Dabei könnte ein Blick auf die Tabelle helfen. Der FC St. Pauli liegt ganze zwei Punkte hinter Platz zwei, Union Berlin fünf. Eben­falls noch in Reich­weite der Tabel­len­spitze: die zeit­weise spek­ta­kulär spie­lenden Teams aus Kiel und Pader­born sowie, huch, der 1. FC Hei­den­heim. Aber jetzt kommt viel Ernüch­te­rung in einem ein­zigen Satz: Die wackeren Hei­den­heimer wollen ver­mut­lich nicht mal auf­steigen, beim SC Pader­born ist unter dem Strich die Abwehr zu schlecht und Hol­stein Kiels Erfolgs­mann­schaft ist gerade ent­weder ver­letzt (Kin­sombi, Mef­fert, Lee) oder auf dem Sprung (Schindler im Sommer zu Köln). Per­so­nal­pro­bleme hat auch der FC St. Pauli, bei dem mit Ver­meer und Ziereis zwei wich­tige Leute bis zum Sai­son­ende aus­fallen. Dafür hat der Verein den greisen Alex Meier ver­pflichtet, aber wie heißt es auf dem Kiez immer so schön: Glaube, Liebe, Hoff­nung. Der wahr­schein­lichste Auf­stiegs­kan­didat aus dem Ver­fol­ger­feld ist nach dem Aus­schluss­prinzip folg­lich der 1. FC Union, der über die mit Abstand stärkste Abwehr der Liga ver­fügt und sich vorne (unter anderem mit dem Ex-Stutt­garter Mané) weiter ver­stärkt hat.

Wer ist der inter­es­san­teste Winter-Ein­kauf?
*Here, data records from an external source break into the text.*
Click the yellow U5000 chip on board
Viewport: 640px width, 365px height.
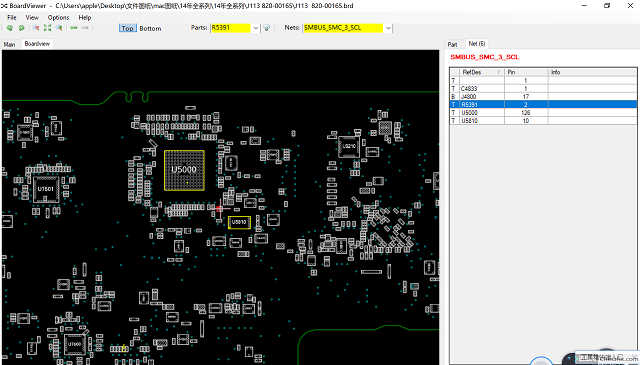coord(184,170)
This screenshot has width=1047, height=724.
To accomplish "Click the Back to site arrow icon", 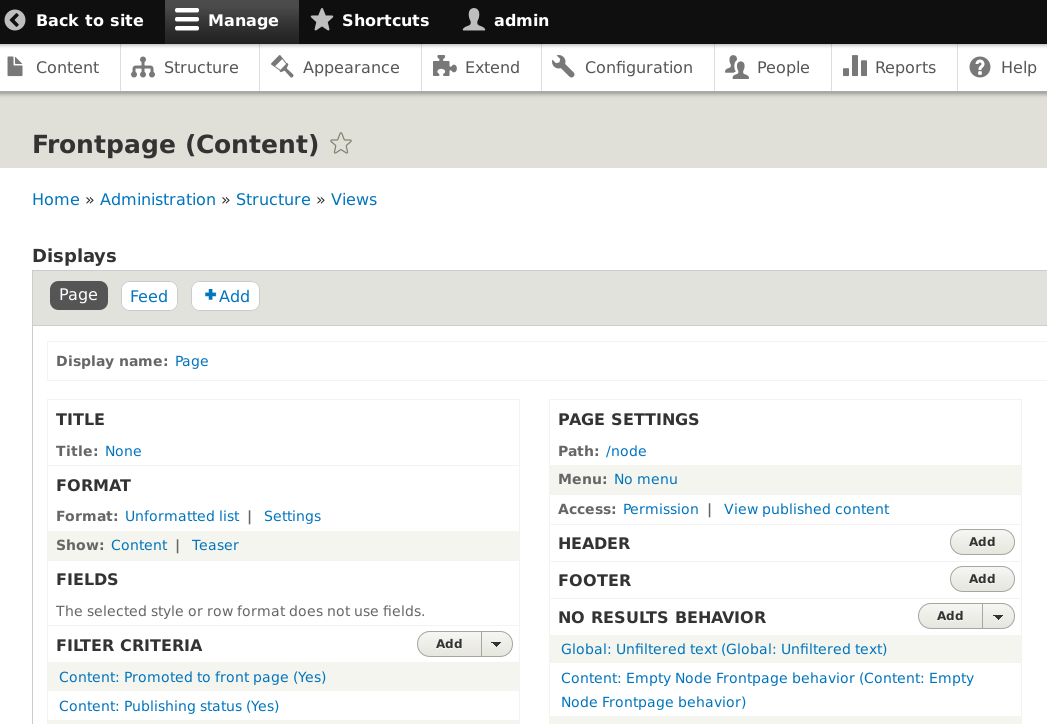I will (x=15, y=21).
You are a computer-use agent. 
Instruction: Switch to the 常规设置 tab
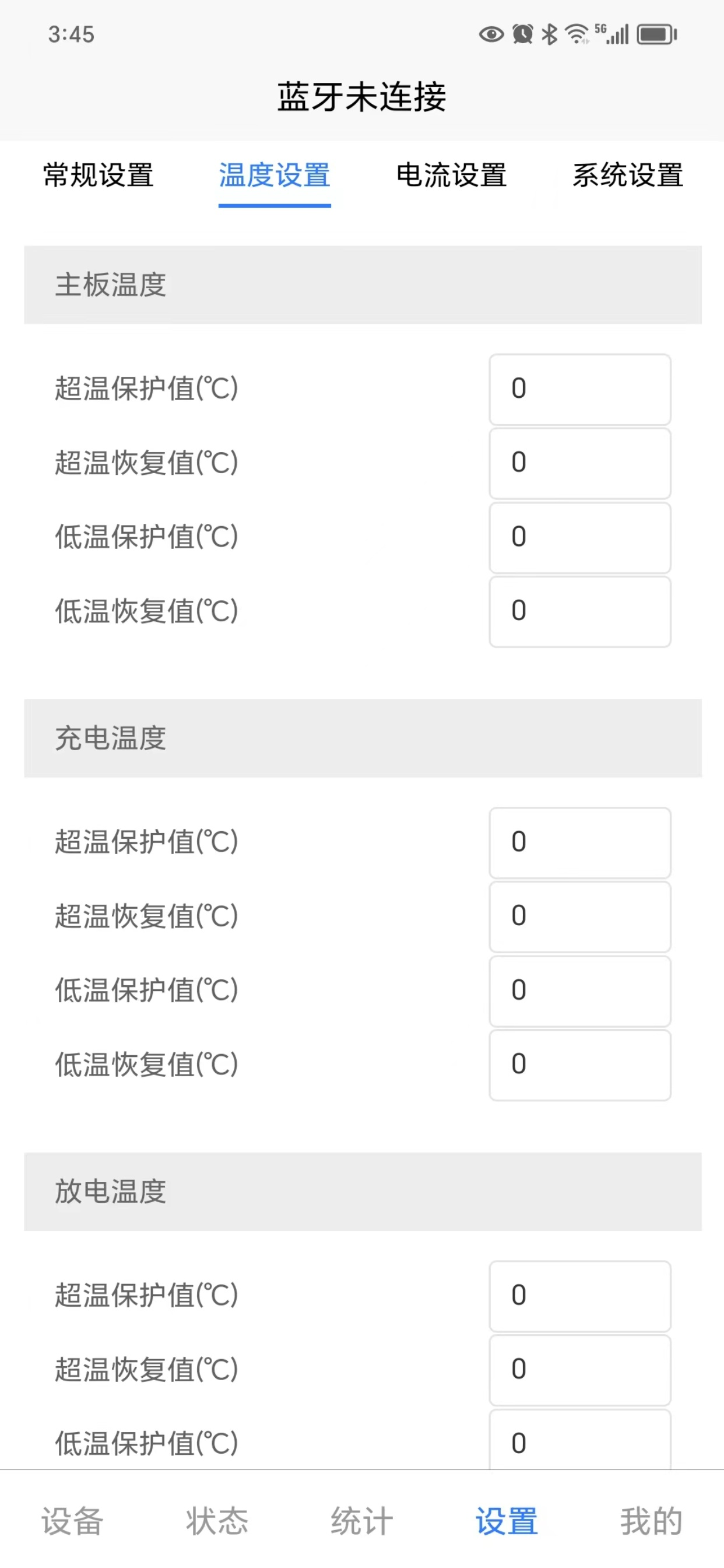(98, 176)
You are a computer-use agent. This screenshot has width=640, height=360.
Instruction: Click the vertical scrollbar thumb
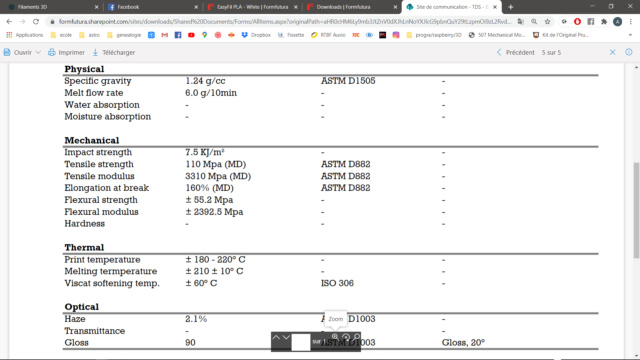coord(636,210)
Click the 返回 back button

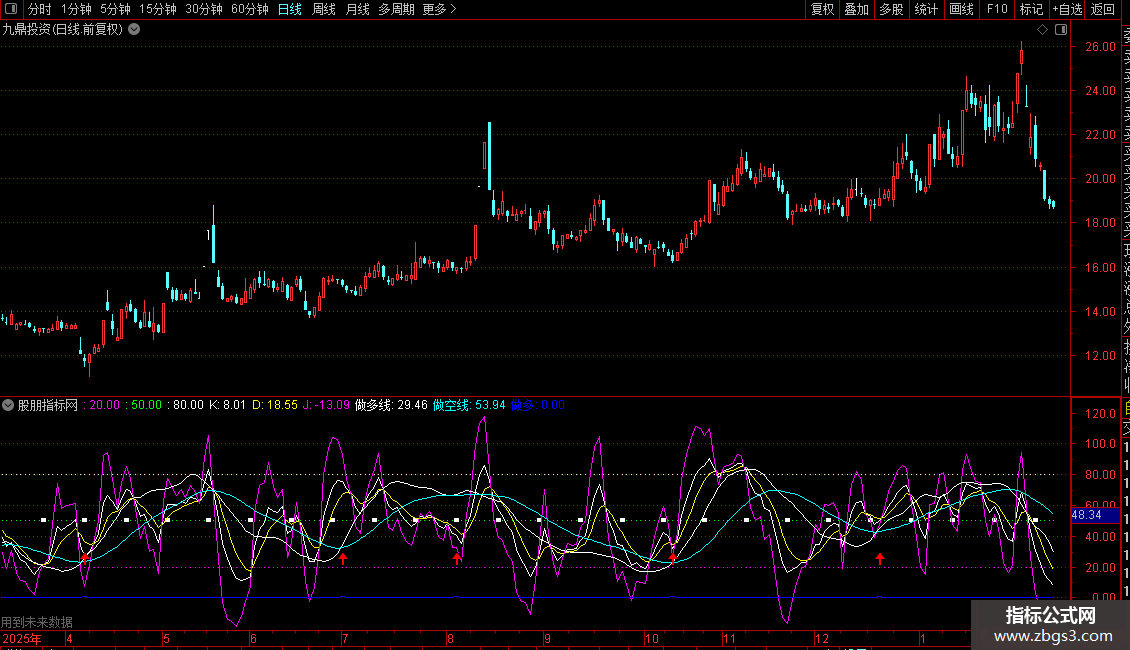pos(1103,9)
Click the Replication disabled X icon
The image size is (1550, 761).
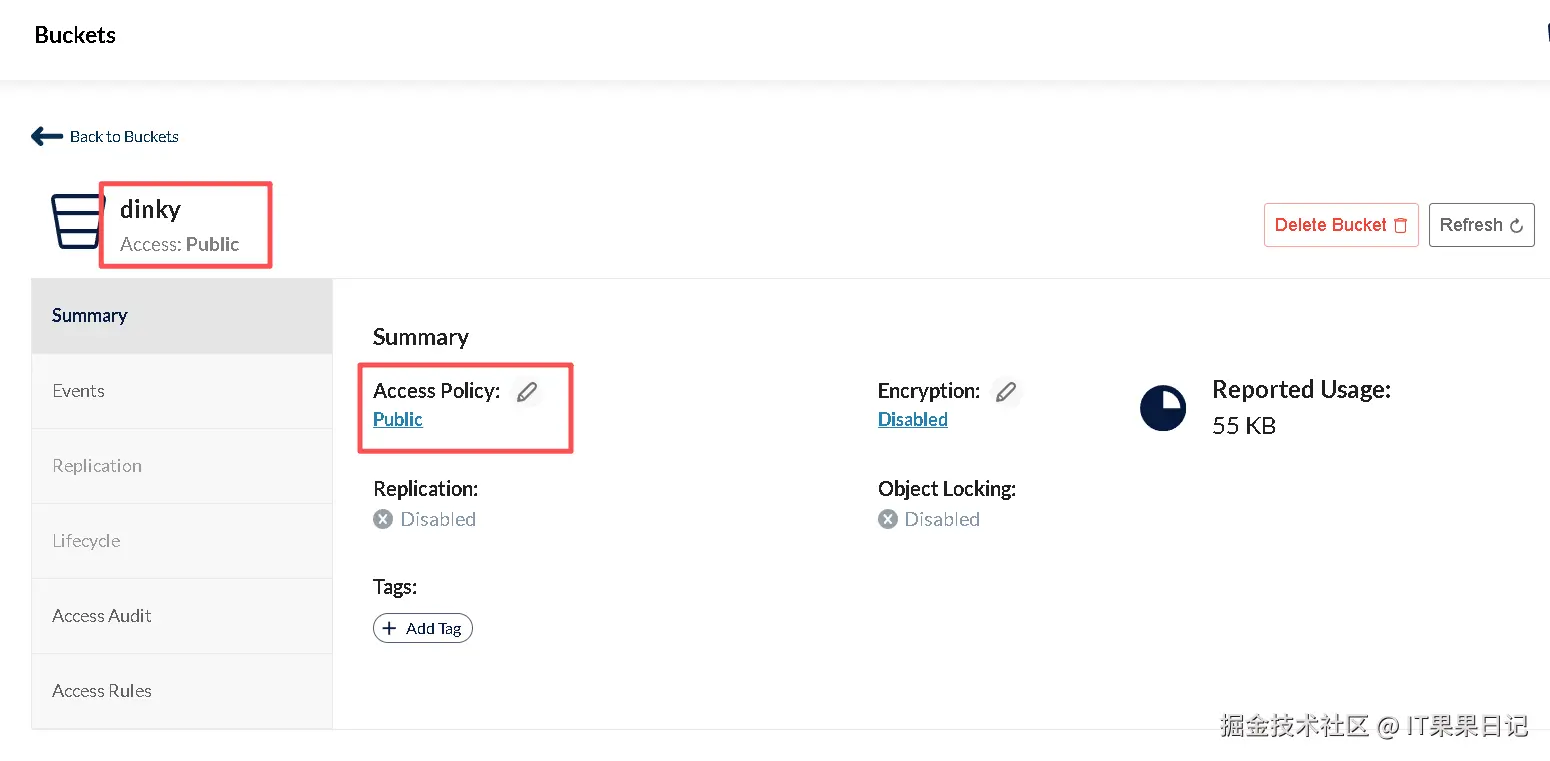click(x=383, y=519)

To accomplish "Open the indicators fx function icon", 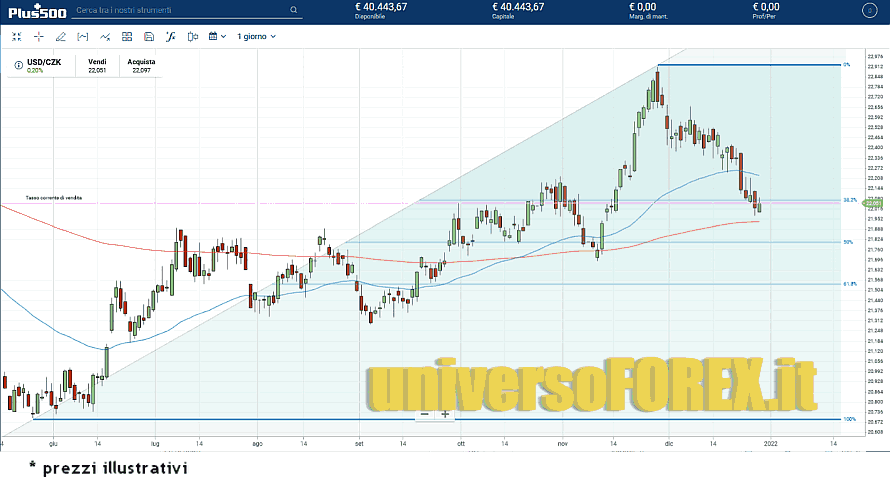I will click(x=171, y=36).
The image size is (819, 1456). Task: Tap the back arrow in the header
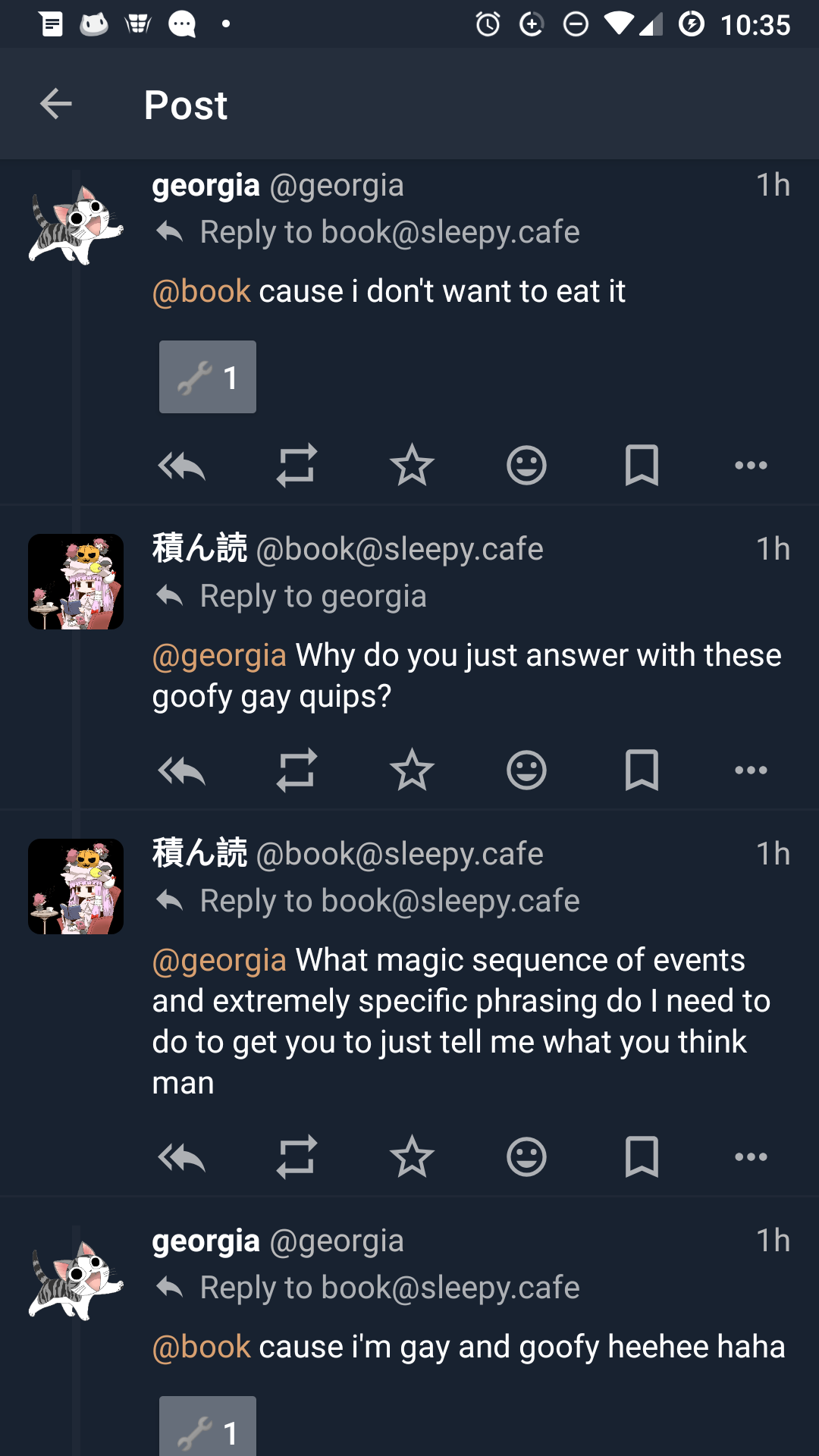(56, 104)
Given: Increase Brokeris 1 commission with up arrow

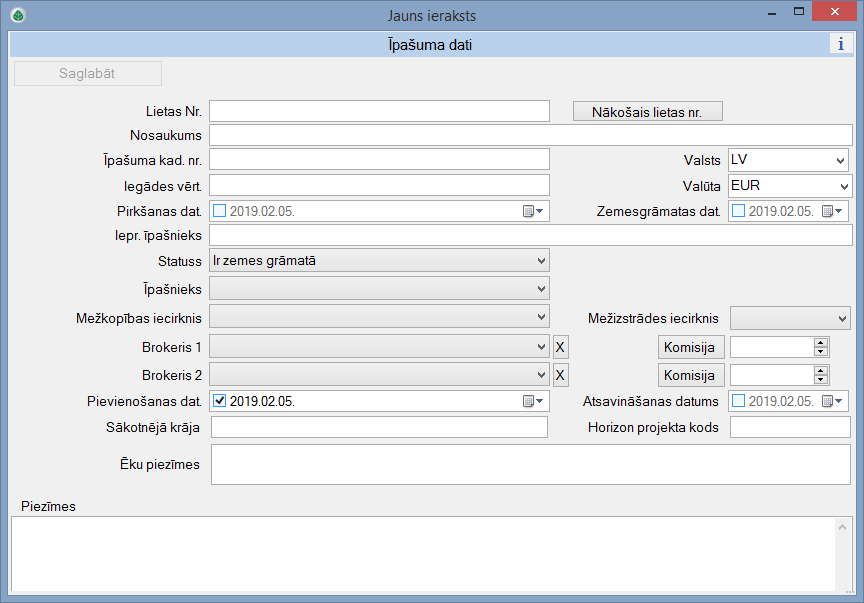Looking at the screenshot, I should 821,342.
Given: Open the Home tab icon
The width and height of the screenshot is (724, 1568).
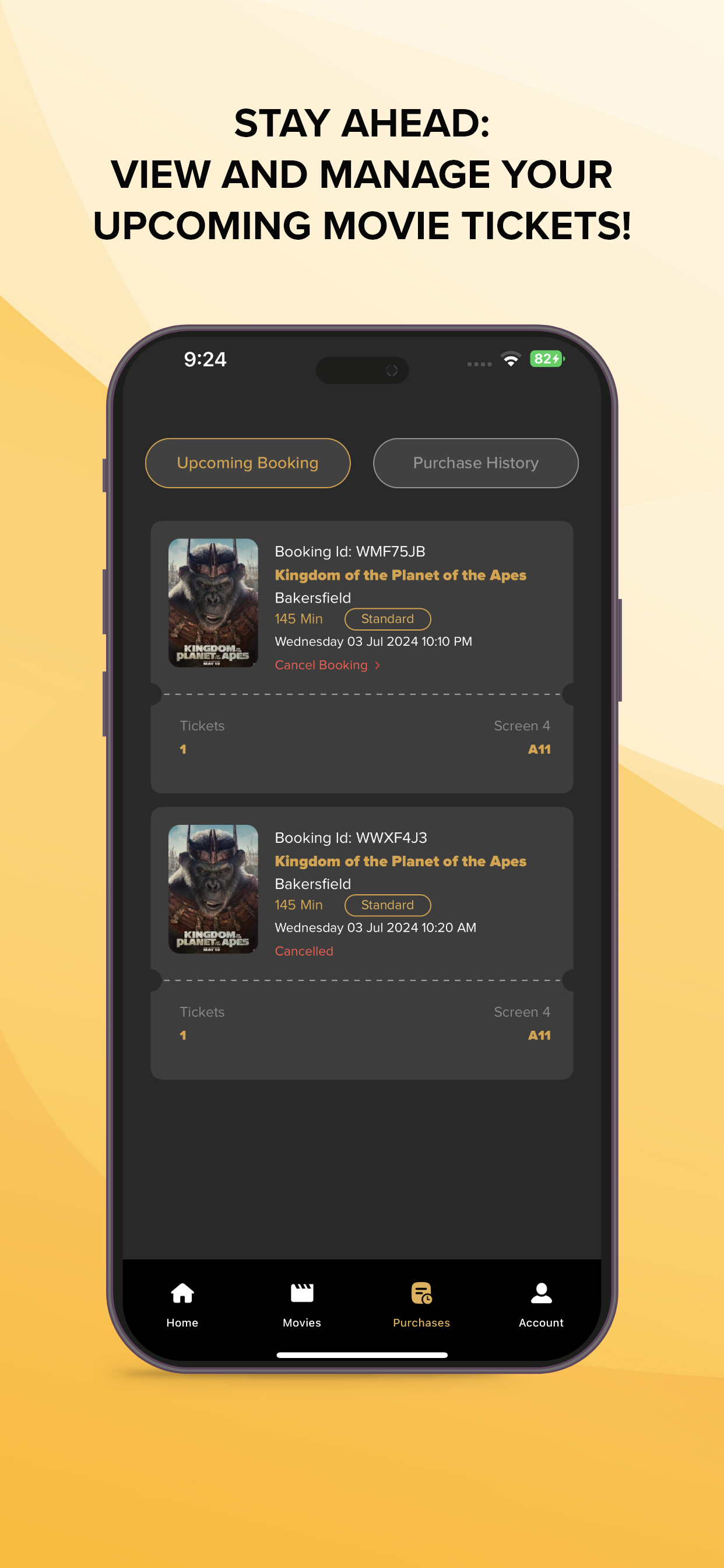Looking at the screenshot, I should (182, 1293).
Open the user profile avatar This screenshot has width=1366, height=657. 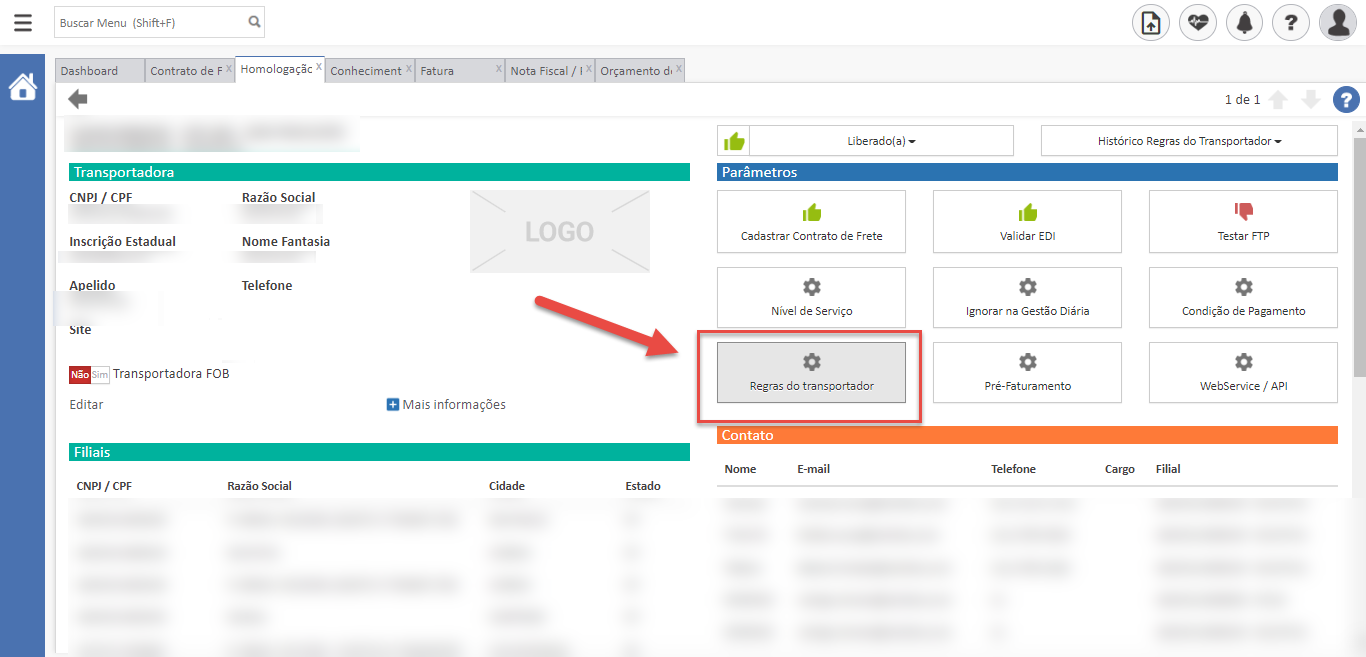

Dennis Diek­meier beim SV Sand­hausen. Okay, war nur Spaß. Auf­ge­rüstet haben fast alle Ver­eine, aber neben dem erwähnten Neu-Unioner Carlos Mané ruhen beson­ders viele Hoff­nungen auf Johannes Geis, der zu Mainzer Zeiten mal ein auf­stre­bender Bun­des­liga-Star war, bevor seine Kar­riere bei Schalke ver­san­dete, wie Kar­rieren in Gel­sen­kir­chen halt manchmal ver­sanden. Nun will er beim 1. FC Köln zeigen, dass das eher Schalkes Schuld war als seine. Eben­falls span­nend: Rein­hold Yabos Rück­kehr nach Bie­le­feld, wo sie ihn noch immer für seinen Drei­er­pack gegen Ein­tracht Braun­schweig vor andert­halb Jahren feiern (wovon sich die Braun­schweiger bis heute nicht erholt haben) – und der Ex-Bay­ern­spieler Jan Kirch­hoff – die Älteren werden sich erin­nern – als Hoff­nungs­träger in, jaja, Mag­de­burg. Schließ­lich noch eine Träne im Knopf­loch für den spek­ta­ku­lärsten Abgang des Unter­hauses, denn Darm­stadts Urge­stein Aytac Sulu wech­selt in die dritte tür­ki­sche Liga. Aber wie Omma immer sagte: Des Men­schen Wille ist sein Him­mel­reich.